Я и раньше знал эти оригинальные мостки на сваях, так как жил недалеко от них в здании Рязанского вокзала, и не раз проходил по ним, возвращаясь домой при лунном свете, озарявшем озеро. Мне, бывшему тогда еще гимназистом, жутко становилось при мысли о жуликах, которые, по слухам, скрывались здесь под мостками и выскакивали грабить редких проходящих, выбрасывая их затем в озеро. Но я и не подозревал, что садик Басманной части, в котором гуляют политические заключенные, отделяется от этих пустынных мостков лишь одним забором! 

И вот мои измерения прямо показали мне это! 

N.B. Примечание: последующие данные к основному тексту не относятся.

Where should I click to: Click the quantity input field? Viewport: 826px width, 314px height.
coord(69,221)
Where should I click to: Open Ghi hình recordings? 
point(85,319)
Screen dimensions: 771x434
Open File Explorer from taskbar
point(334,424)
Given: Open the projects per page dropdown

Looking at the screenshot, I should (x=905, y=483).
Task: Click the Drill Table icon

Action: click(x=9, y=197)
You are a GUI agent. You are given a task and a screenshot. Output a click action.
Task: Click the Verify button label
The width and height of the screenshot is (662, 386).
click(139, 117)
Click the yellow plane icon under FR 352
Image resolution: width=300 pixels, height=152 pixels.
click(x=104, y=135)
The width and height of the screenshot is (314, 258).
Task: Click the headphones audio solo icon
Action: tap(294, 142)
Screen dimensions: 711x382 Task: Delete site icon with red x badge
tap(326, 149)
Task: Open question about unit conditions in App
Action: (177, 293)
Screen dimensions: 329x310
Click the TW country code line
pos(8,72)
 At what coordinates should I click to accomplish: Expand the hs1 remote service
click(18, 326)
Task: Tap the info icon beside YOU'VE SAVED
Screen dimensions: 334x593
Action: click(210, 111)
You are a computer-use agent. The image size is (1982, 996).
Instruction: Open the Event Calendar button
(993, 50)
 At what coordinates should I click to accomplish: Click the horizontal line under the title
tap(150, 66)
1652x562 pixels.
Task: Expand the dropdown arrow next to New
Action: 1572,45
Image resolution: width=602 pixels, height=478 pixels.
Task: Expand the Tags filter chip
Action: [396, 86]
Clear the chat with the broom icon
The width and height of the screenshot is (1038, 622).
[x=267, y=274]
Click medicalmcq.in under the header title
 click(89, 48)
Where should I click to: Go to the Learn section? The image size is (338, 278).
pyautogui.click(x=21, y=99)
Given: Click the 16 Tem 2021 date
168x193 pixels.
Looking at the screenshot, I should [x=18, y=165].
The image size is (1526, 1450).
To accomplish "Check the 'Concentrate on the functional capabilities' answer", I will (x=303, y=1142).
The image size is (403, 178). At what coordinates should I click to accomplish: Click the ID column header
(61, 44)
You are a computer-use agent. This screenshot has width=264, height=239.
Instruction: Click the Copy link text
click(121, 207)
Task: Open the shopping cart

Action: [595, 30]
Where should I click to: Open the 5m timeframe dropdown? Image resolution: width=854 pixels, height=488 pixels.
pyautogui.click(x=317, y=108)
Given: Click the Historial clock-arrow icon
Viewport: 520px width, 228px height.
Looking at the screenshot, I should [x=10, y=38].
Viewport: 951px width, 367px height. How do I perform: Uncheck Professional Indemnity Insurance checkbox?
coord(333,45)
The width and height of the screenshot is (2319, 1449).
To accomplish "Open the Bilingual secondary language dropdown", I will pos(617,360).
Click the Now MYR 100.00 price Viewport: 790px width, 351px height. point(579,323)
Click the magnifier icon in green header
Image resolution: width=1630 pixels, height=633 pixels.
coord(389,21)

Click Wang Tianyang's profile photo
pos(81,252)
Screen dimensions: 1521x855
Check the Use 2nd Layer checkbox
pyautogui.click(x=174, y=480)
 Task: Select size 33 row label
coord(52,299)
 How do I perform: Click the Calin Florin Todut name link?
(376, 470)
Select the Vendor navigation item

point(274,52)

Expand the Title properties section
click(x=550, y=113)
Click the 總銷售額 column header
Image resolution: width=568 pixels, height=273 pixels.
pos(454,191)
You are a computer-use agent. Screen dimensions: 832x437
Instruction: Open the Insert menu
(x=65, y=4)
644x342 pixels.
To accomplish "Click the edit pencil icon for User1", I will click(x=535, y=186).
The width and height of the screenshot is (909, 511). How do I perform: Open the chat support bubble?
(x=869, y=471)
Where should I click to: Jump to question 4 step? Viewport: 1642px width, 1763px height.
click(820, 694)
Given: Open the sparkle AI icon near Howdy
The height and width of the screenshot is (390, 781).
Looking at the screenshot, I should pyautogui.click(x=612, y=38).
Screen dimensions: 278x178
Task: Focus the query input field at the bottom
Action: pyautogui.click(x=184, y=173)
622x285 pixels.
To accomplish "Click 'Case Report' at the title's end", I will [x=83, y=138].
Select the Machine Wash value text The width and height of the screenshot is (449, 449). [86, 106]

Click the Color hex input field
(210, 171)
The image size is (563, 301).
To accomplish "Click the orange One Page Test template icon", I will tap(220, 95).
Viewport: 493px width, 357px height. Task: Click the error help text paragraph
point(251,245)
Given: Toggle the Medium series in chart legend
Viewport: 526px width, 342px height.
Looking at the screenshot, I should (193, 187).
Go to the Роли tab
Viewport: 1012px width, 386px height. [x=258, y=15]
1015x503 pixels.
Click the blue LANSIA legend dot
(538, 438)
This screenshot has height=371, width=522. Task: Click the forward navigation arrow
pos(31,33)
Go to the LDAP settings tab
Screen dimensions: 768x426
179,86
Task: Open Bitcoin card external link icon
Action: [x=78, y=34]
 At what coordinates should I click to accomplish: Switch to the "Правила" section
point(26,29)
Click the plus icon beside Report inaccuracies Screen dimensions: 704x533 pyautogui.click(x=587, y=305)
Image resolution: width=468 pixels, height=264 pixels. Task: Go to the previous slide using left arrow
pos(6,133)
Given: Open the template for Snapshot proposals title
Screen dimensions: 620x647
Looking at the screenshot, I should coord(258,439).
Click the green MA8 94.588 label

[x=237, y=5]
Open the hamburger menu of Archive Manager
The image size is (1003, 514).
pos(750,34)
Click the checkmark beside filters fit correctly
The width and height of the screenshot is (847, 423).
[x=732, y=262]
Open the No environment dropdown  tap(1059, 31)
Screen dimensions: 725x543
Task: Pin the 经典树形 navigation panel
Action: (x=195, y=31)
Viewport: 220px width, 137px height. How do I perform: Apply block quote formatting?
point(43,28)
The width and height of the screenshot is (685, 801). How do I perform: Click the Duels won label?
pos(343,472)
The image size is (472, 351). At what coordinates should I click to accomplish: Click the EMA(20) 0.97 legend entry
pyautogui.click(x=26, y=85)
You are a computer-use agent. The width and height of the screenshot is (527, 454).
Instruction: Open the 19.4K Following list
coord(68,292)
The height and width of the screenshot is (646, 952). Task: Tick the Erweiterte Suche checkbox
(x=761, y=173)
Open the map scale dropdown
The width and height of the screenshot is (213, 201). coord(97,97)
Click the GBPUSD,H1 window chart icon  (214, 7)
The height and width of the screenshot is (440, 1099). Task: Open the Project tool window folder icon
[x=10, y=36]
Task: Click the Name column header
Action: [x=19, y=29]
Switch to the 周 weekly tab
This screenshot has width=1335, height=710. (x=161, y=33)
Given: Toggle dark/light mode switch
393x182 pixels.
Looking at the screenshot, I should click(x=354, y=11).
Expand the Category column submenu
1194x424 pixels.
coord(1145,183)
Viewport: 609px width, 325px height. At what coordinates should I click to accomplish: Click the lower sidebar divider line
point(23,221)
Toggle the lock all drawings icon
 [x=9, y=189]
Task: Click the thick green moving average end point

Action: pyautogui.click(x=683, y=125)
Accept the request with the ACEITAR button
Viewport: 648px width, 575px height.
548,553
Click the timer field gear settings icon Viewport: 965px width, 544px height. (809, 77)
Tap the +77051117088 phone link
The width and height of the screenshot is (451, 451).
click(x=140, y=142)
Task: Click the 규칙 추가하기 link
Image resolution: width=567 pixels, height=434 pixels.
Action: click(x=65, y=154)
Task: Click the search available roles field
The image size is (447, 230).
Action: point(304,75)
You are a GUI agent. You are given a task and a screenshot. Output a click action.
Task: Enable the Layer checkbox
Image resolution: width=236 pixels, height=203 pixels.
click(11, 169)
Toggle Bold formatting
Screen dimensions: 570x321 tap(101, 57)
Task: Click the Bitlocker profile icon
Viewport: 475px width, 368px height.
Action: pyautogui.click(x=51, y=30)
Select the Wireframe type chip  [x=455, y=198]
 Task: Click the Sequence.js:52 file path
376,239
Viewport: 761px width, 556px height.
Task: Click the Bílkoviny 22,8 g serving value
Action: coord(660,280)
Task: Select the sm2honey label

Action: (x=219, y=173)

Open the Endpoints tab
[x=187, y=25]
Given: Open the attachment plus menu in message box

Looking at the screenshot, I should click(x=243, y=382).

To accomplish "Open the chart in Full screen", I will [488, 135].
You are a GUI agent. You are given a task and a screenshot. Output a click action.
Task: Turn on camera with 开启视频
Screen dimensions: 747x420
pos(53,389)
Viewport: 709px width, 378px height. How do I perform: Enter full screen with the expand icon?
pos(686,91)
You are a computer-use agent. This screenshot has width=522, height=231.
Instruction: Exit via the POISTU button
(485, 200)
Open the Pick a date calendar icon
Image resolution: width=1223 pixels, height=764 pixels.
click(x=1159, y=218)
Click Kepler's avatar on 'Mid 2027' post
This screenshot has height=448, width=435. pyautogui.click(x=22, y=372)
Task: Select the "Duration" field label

Я отсчитал соответствующее число шагов от начала мостков и сказал: «Вот здесь начинается задний угол садика части!» И действительно, забор здесь был немного выше соседнего, из более новых и более толстых досок. Я поискал между ними щелки, но не нашел, за исключением одной очень маленькой. Я расширил ее своим перочинным ножом и в узенькое отверстие увидал уже знакомый мне прудик и предполагаемого Волховского, гуляющего кругом. Вот он прошел совсем у моей щели, я мог бы шепотом сказать ему несколько слов, но он прошел мимо. 

В одно мгновенье у меня составился план его спасения. 

Куплю большой коловорот и высверлю вечером в этом заборе на аршин от земли круглую дыру; заткну ее заранее приготовленной по величине коловорота черной деревянной пробкой под черный цвет забора. Никто не обратит на это внимания, а если и обратит, то подумает, что здесь заделана давнишняя, никому не нужная дыра. А тем временем мы сговоримся с Волховским, и в один прекрасный день, когда он, гуляя, будет проходить мимо этого места, я просуну ему сквозь дыру толстую деревянную палку, а Кравчинский перебросит через забор веревку с узлами. Волховский схватится за веревку, вскочит одной ногой на просунутую мною палку, и тогда ему совсем легко будет сесть верхом на забор, а затем соскочить на руки Кравчинского, который, при своей силе, схватит его, как ребенка. Жандарм с криком бросится ловить его, но я выдерну обратно свою палку, и он напрасно будет прыгать, чтоб достать до верха забора... Все равно не достанет, забор нарочно сделан таким высоким! А если он будет стрелять из револьвера, то не пробьет толстых досок, в которые ему придется стрелять даже не прямо, а вкось. Да и трудно попасть в нас случайно, ведь мы сейчас же уйдем к баням или к складам, судя по тому, как нам удобнее. А случайных прохожих здесь нечего бояться, они сами убегут от нас из опасения, что мы их сбросим в озеро. 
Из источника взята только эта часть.